Dan O’Connell shrugs off the notion that he’s a streak buster. Not that he’s shy about using that information on his resume.
In 1995, his first season as an offensive lineman at Bates College, O’Connell and the Bobcats bid farewell to a 37-game losing streak with a victory over rival Bowdoin. Eight years later, early in O’Connell’s rookie campaign as a coach at John Bapst Memorial High School, the Crusaders cast out the demons of a 41-game winless skid by beating Maranacook.
“When I applied for the John Bapst job,” O’Connell said of his experience in Lewiston, “I sold that story pretty hard.”
This afternoon, O’Connell and his football team will try to end another dry spell.

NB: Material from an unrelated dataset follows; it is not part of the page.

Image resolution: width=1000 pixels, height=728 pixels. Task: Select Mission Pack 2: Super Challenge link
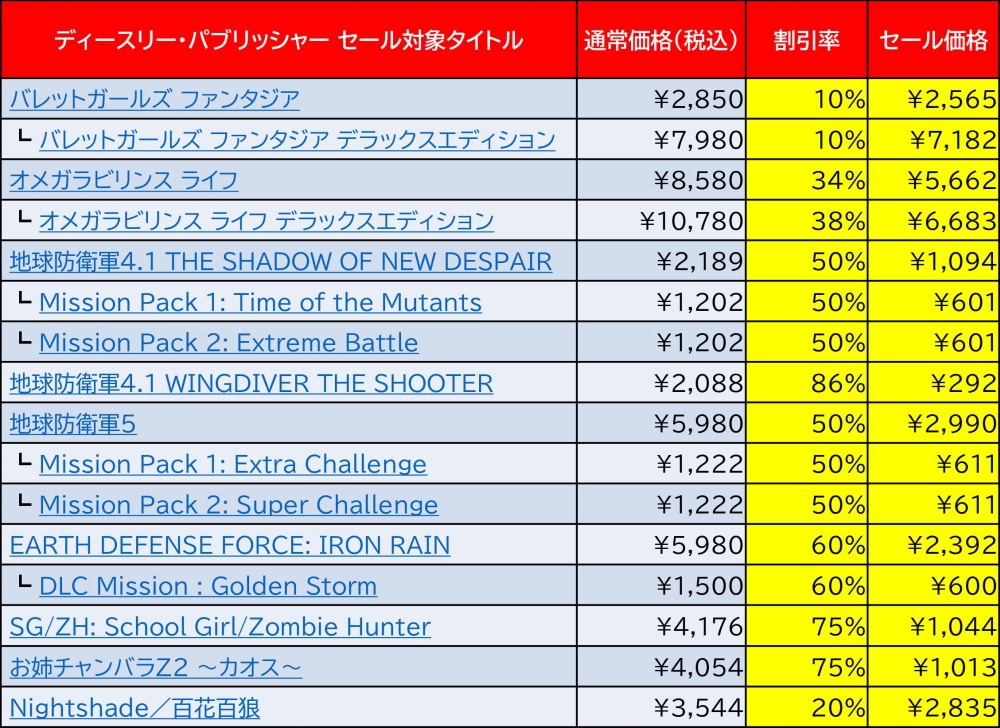tap(239, 505)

It’s one that began about a year before he was born, and one that even the most ardent John Bapst alumni probably never thought could be quenched.
Bapst (10-1) battles Winthrop (11-0) for the Class C championship at Portland’s Fitzpatrick Stadium. Kickoff time is 2:30 p.m. The Bangor prep school captured Class B titles in 1964 and ’65 and shared its last Class C crown with Marshwood and Jay in 1976.
“John Bapst had a football history that seemed to be forgotten during those (winless) years,” said O’Connell. “There were kids with talent and commitment. They just needed something to believe in.”
O’Connell, who was a 6-foot-4, 285-pound captain his senior season at Bates, served as an assistant coach on Bapst’s last 0-8 team in 2002.
He was 24 when he applied for the top job.
“I was young. I was hungry. I was ready to take on the world,” said O’Connell, who played under Gabby Price at Bangor High School. “Then we got blown out 48-0 in our first game.”
Two straight wins followed, lighting the spark for the first of three consecutive 3-6 seasons.
John Bapst broke through with a playoff appearance in 2006, then pushed eventual state champion Foxcroft to the limit last fall with a 13-12 regular-season loss and a 14-7 defeat in the Eastern Class C final.
“We lost a great group of seniors, and I think a lot of people wondered, ‘How will Bapst do it again?’ ” O’Connell said. “But we stayed focused. Nineteen of our kids went to the University of Maine camp. Fourteen went to the big-man’s camp at Bates. The fewest we had for any of our summer workouts was 18.”
In contrast to Winthrop, whose senior-dominated starting lineup has fueled anticipation of this title run since they were in eighth grade, John Bapst doesn’t rely on a feeder system.
Students hail from more than 25 communities in the Penobscot River valley.
“We never know about enrollment until after the school year ends and people fill out paperwork and mail their deposits,” O’Connell said. “I literally don’t know for sure what we’re going to have for freshmen until the day we get to camp.”
O’Connell admitted that his magic touch didn’t quite heal his alma mater. Bates’ only non losing season in the last 27 years came in 1999 – the year after he graduated – when the Bobcats went 4-4.
As part of the student search committee that helped hire coach Mark Harriman prior to his senior year, O’Connell is proud to say that the Bobcats haven’t revisited the stigma of a winless season in Harriman’s 11-year tenure.
“I know they haven’t enjoyed the most success in terms of wins and losses, but he’s a great man and the right person for that job,” O’Connell said. “We beat Colby twice and beat Bowdoin during my career. Those remain some of the greatest experiences in my life.”
He hopes those memories will have some new competition later today.